Just curious how everyone handles it. For the most part, I clean Scout's weekly with her bath whether they look dirty or not.


----------



## Penny & Maggie's Mom (Oct 4, 2007)

Our routine sounds similar. I squirt all ears with the Vet Solutions Ear Cleaner after the weekly baths. I also trim the inside ear hair as needed. All help keep those ears dry and clean.


----------



## esSJay (Apr 13, 2009)

I clean Molson's out about once every other week with an ear cleaning solution, in addition to anytime he goes swimming.

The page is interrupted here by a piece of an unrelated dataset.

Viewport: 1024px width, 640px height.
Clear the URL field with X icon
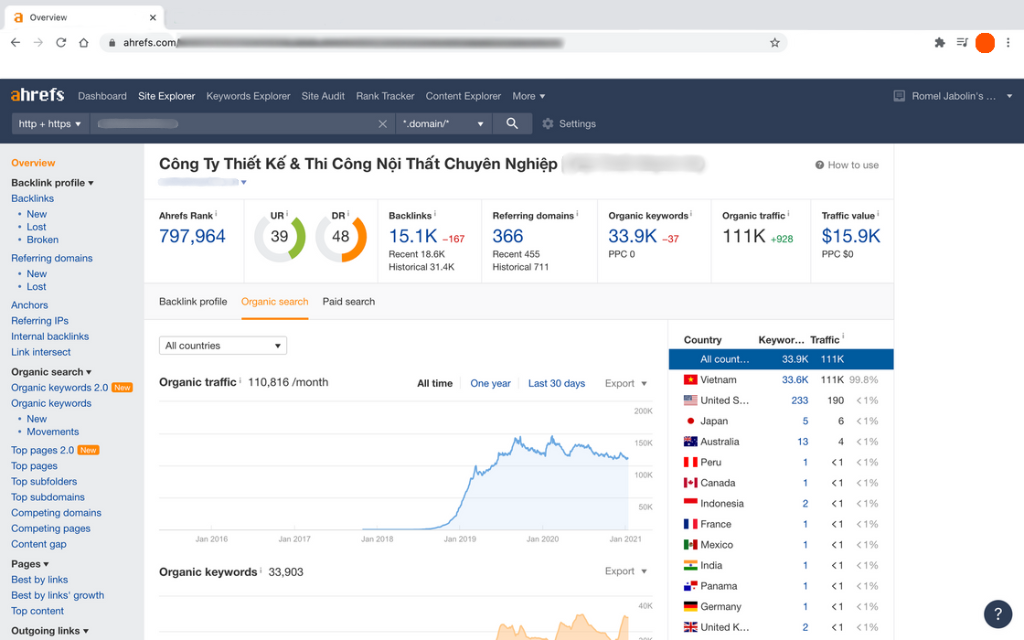382,124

I was told by our new vet not to clean them too often because it will dry out the natural oils in there, possibly causing more frequent ear infections.


----------



## heartofgold (Oct 27, 2007)

Scout has never had an ear infection but her ears seem to get dirty pretty quickly. I clean them at least once a week and every time she goes swimming, which in the summertime is every weekend. I can't believe she's never gotten an infection considering how much time she spends in the water.


----------



## EvilNessCroft (Feb 17, 2009)

I usually do it after her baths. I check them often and make sure they're always clean.


----------



## sammydog (Aug 23, 2008)

I voted bi-weekly, because that is how often I usually end up doing them. They get baths "as-needed" but at least every month, and always have their ears cleaned after. They also have their ears cleaned anytime they get wet.


----------



## DCPakaMOM (Feb 15, 2009)

baths, ears, nails - weekly


----------



## Rob's GRs (Feb 25, 2007)

For the most part I do them bi-weekly.


----------



## Pointgold (Jun 6, 2007)

Weekly, with Listerine.


----------



## AquaClaraCanines (Mar 5, 2006)

Every day or two I wipe the ear out with a baby wipe, and weekly I use the ear cleaner for a deep cleaning. All of my dogs have clean, fresh smelling ears, and none of them have ever had an ear infection.


----------



## sameli102 (Aug 23, 2009)

Pointgold said:


> Weekly, with Listerine.


I've never heard of that, straight listerine? On a cotton ball?


----------



## AquaClaraCanines (Mar 5, 2006)

Listerine rules. I have bathed entire infected, filthy rescue dogs with it before. I've also used on on cuts and scrapes on myself and on animals. Gooooood stuff!


----------



## Merlins mom (Jun 20, 2007)

I clean Merlin's ears as needed. While I check them (includes smelling them  ) often, they stay really clean. I think he's had one ear infection in his 2.5 years. I feel lucky that he is not prone to them.


----------



## dellie_4eva (Sep 21, 2009)

i clean angels ears once a week but only bath her once every 2-3 months as requiered


----------